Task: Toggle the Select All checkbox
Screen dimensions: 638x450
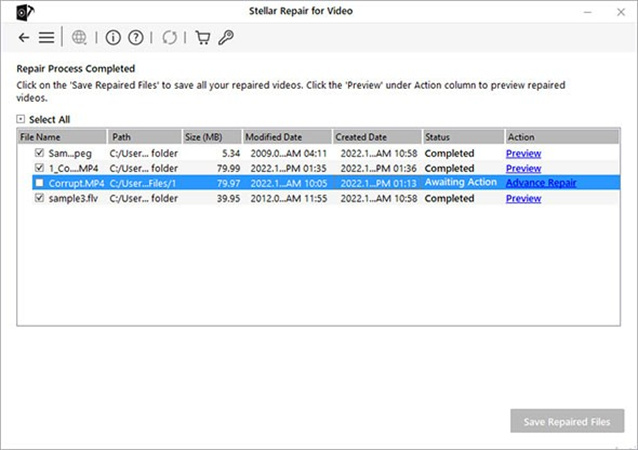Action: pyautogui.click(x=21, y=119)
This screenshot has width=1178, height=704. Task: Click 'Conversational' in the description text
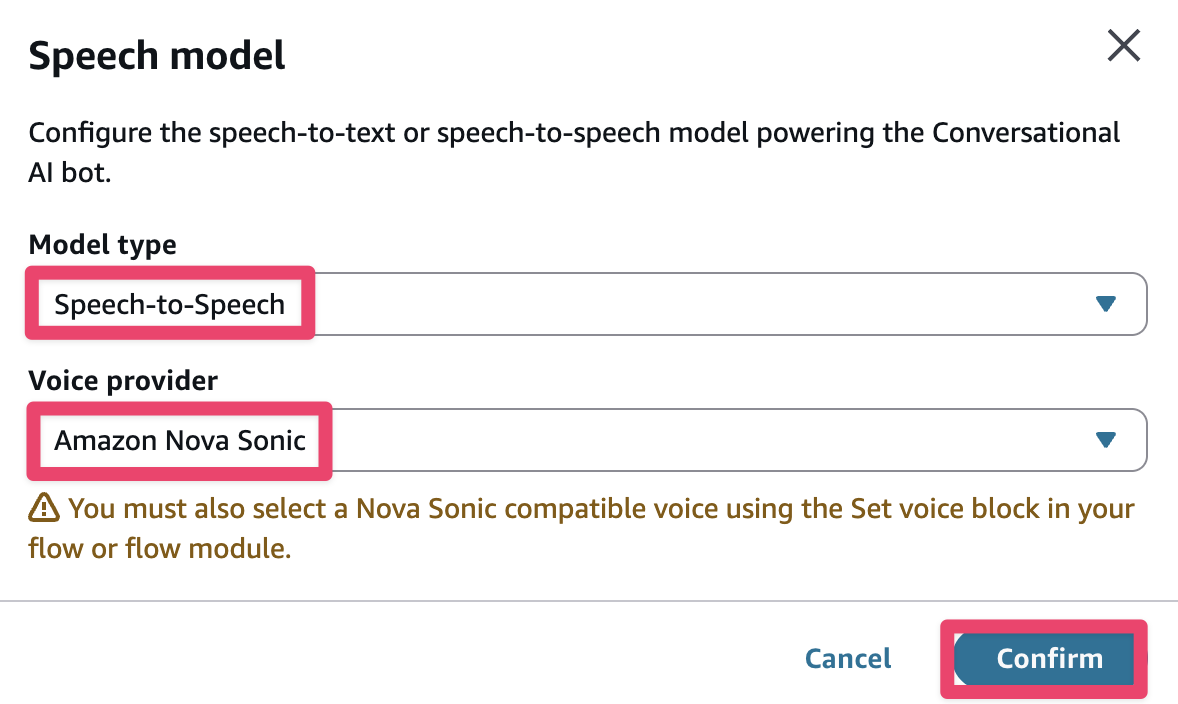point(1026,133)
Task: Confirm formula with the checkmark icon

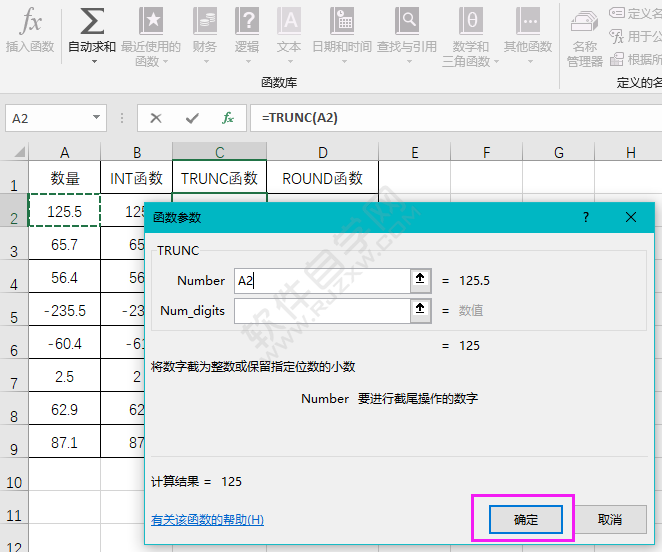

■ ■ ■ ■ ■

### Task description
Leaving every picture out, return the lines from the one containing "Screen dimensions: 638x450" through the last line of the records exactly.

### Response to the task
Screen dimensions: 638x450
Action: pyautogui.click(x=21, y=119)
This screenshot has width=1178, height=704. Task: Click 'Conversational' in the description text
point(1026,133)
Task: Confirm formula with the checkmark icon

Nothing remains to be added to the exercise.